– Может быть, Иван Мартынович был озабочен тем, чтоб разобраться самому. Это волновало его в первую очередь. Он действительно жил очень напряженной духовной жизнью и в последние годы легко обходился без общества.
Я подумал, что Иван Мартынович был, видимо, шизофреник, но не спешил поделиться этим соображением.
– Многие считали, что он не вполне нормален, – сказала Нина Константиновна, будто угадав мои мысли, – но ведь это наиболее легкое объяснение. Все, что не похоже на нас, – противоестественно. В своих собственных действиях мы редко видим отклонение от нормы.
С этим наблюдением я не мог не согласиться. Нашей снисходительности хватает лишь на то, чтобы с горестной улыбкой развести руками и печально вздохнуть: ничего не поделаешь, голубчик, если все говорят тебе, что ты пьян, ступай проспись.
– Нет, – сказала после маленькой паузы Нина Константиновна, – нет, – и она качнула головой, точно я ей возражал, – он никого не учил. В сущности, он много лет беседовал с самим собой, и это стало его потребностью, действительной потребностью. Я не знаю, чем вызван его интерес к странным биографиям, о которых вы говорите, мысль иногда движется очень причудливо, но сам он был не слабый человек.
Тут она заметила сомнение на моем лице.
– Жить так, как он жил, не каждый сможет.

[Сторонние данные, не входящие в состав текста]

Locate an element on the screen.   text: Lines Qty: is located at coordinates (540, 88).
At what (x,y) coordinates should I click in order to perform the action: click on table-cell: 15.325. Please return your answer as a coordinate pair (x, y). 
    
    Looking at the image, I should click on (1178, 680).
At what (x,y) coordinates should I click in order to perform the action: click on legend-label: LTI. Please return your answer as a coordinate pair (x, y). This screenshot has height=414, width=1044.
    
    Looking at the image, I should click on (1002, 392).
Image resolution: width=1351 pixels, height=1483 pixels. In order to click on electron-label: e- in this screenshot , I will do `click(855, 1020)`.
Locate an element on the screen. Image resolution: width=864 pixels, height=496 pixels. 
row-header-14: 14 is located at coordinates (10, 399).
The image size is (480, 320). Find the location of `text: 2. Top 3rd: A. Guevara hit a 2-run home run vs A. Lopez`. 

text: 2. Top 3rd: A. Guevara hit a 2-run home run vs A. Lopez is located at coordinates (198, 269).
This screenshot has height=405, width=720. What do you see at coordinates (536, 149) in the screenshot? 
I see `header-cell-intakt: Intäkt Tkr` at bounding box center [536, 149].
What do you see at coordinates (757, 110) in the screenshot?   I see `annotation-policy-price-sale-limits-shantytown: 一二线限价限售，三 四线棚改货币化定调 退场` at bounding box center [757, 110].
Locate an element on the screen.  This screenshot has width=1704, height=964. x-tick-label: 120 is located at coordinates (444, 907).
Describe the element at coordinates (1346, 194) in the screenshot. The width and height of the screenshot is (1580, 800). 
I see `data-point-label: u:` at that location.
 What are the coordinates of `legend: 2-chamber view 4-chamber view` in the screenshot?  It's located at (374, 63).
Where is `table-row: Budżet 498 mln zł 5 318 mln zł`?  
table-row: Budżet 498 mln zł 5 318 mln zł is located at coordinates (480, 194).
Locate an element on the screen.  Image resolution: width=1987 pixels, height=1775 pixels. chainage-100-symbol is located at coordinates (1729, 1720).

Это была правда. Я и сам не слишком стремился оставаться наедине с моими мыслями. Я уже испытал на себе, что случается, когда даешь им слишком большую волю. Недавняя бессонница, не первая и, как я понимал, не последняя. С мыслями надо обращаться осторожно. Язык может довести до Киева, а уж куда заведет тебя мысль – одному богу известно. И уж, во всяком случае, не с моими мозгами заниматься этой опасной игрой. Иммануил Кант, должно быть, не зря сотворил из себя некий механизм, потрясавший своею точностью, – когда он выходил на прогулку, жители города Кенигсберга проверяли часы, – ему требовалась какая-то узда, какое-то подобие неизменности, постоянные величины для того, чтобы как-то еще ощущать под ногами почву и чувствовать себя сопричастным реальной жизни. Конечно – я должен был это признать, – Иван Мартынович был не слабым человеком.
– Не знаю я, как мне о нем писать, – пробурчал я угрюмо.
Это была капитуляция, неожиданно вырвавшийся вопль, мое достоинство столичного журналиста было посрамлено.
Нина Константиновна на миг задумалась, потом встала.
– Подождите секундочку, – сказала она и ушла в спаленку.
Я подошел к окну. Мой город был верен себе – асфальт плавился под веселым солнышком, люди едва передвигались, те из них, кому надо было тащиться в гору по этим почти отвесным улочкам, вызывали чувство жалости.
Нина Константиновна вернулась с объемистым пакетом в руках.
– Вот, – сказала она, – возьмите.
Я оживился.
– А что это? Его мемуары?
– Скажем, рукопись, – ответила она сухо. – Иван Мартынович никому ее не показывал. Не следовало давать ее вам, но, возможно, она в чем-то вам поможет.
Я преисполнился к ней благодарности и поцеловал ее бескостные пальцы.
– Спасибо, – произнес я с чувством, – вы ангел.
Она покраснела, точно ей было шестнадцать. Впрочем, шестнадцатилетние краснеют не так уж часто. Приверженность к стереотипам заставляет нас порой забывать о новых реалиях.
Я поймал себя на том, что Нина Константиновна нравится мне все больше. Надо контролировать себя, подумал я, что-то уж очень много привлекательного обнаруживаю я в этом якутском лице, в этих тихо мерцающих глазах, в этом прямом проборе, разделяющем ее черные волосы. Надо контролировать себя, друг мой Костик. Я знал себя достаточно хорошо, я не мог похвастаться благоразумием. И я уже начинал побаиваться, что больше чем нужно смотрю на ее белые скулы, на которых так легко выступает румянец. Эти скулы, всегда игравшие роковую роль в моем житье-бытье, были опасны. Я вызвал в памяти образ Оли, и некоторая уверенность ко мне вернулась. Мне было приятно думать, что завтра она позвонит.
Мы вышли на улицу. Я предложил Нине Константиновне проводить ее, и мы зашагали по раскаленной мостовой. Город показывал себя во всем блеске. Хоть мы и шли по тенистой стороне, жара была почти нестерпима. Но именно это и понизило мою температуру. Я уже мог смотреть на свою спутницу как на доброго товарища. Товарища по испытанию. Волей судьбы мы оказались в пустыне и влачим свои изнуренные тела сквозь пески. Я отказался от мысли взять Нину Константиновну под руку – в такую жару это было бы ей вряд ли приятно.